Politique

De Port-Soudan au palais présidentiel en Colombie : comment a été fabriquée la plus grande intox médiatique sur un avion émirati dans la guerre au Soudan


Le soir du 6 août 2025, la télévision nationale soudanaise a diffusé une information urgente affirmant que l’armée de l’air soudanaise avait abattu un avion militaire émirati au moment de son atterrissage à l’aéroport de Nyala, transportant à son bord environ 40 mercenaires colombiens. Malgré la gravité de cette accusation, aucun cliché du site de l’incident ni aucune image de l’appareil visé n’ont été présentés. La chaîne s’est contentée de diffuser un extrait d’archives montrant des avions de combat en vol, sans rapport avec l’événement allégué.

Cette annonce, émanant des studios de Port-Soudan, ne reposait sur aucune preuve tangible : pas de photographies de l’appareil, pas de débris, pas de corps des prétendus mercenaires. Il ne s’agissait que d’une déclaration télévisée, répétée en boucle pour persuader l’audience.

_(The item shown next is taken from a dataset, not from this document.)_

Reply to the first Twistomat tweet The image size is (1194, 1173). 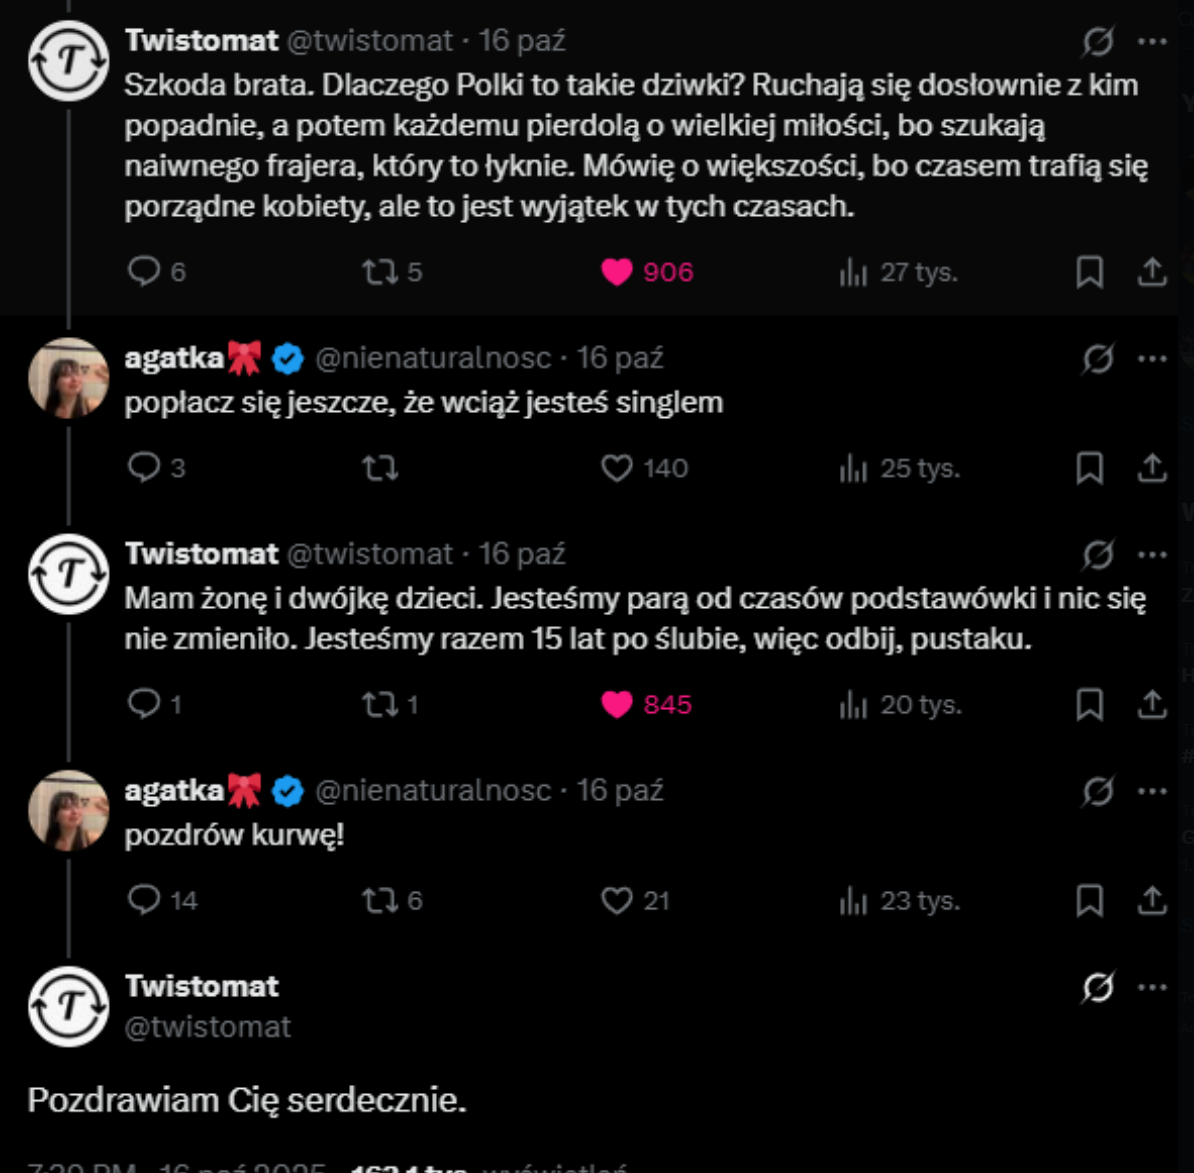pyautogui.click(x=144, y=271)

Quelques heures plus tard, l’agence de presse espagnole EFE a repris cette version directement depuis la télévision soudanaise, publiant la nouvelle en format « alerte » sur son compte de la plateforme X. L’opération a été effectuée par l’équipe de l’agence basée au Caire, en Égypte, conférant à l’histoire une apparence de légitimité internationale et favorisant sa diffusion à grande échelle.

Une telle approche – s’appuyer sur les déclarations d’un acteur directement impliqué dans le conflit sans vérification par des sources indépendantes – contrevient aux principes fondamentaux du journalisme professionnel, tels que définis par les codes de conduite des grandes institutions médiatiques. La question demeure : comment une agence de la stature d’EFE a-t-elle pu relayer, sans réserve, la version d’un seul camp dans un conflit armé, en dépit du passé bien connu de désinformation de la télévision soudanaise ?

Le 7 août 2025, le président colombien Gustavo Petro a retweeté la dépêche d’EFE relatant la version soudanaise, en l’accompagnant d’un commentaire appelant à l’adoption d’une loi interdisant l’activité des mercenaires, tout en demandant à son ambassadrice en Égypte de vérifier le nombre de Colombiens prétendument tués. Il a évoqué le chiffre de 40 morts, tout en précisant qu’il n’était pas confirmé.

Ainsi, la mécanique de la désinformation est apparue clairement : la télévision soudanaise diffuse le récit, l’agence EFE le relaie via son bureau du Caire, puis le président colombien le propage en y ajoutant une dimension politique, ce qui transforme cette version non vérifiée en information circulant à l’échelle mondiale. Dans ce processus, le président s’appuie sur une source engagée dans le conflit, lui conférant involontairement une légitimité politique et médiatique indue.

Les cellules médiatiques affiliées aux courants islamistes et kizanis ont exploité ce retweet pour déformer le message présidentiel, le faisant passer pour une confirmation de la véracité de l’histoire, alors même que son texte soulignait que les chiffres restaient incertains.

La propagation ne s’est pas arrêtée là : de grandes chaînes régionales, telles qu’Al Jazeera, ont repris la version soudanaise sans fournir de preuves ni en vérifier la véracité, amplifiant encore la portée de cette narration sur les scènes arabe et internationale.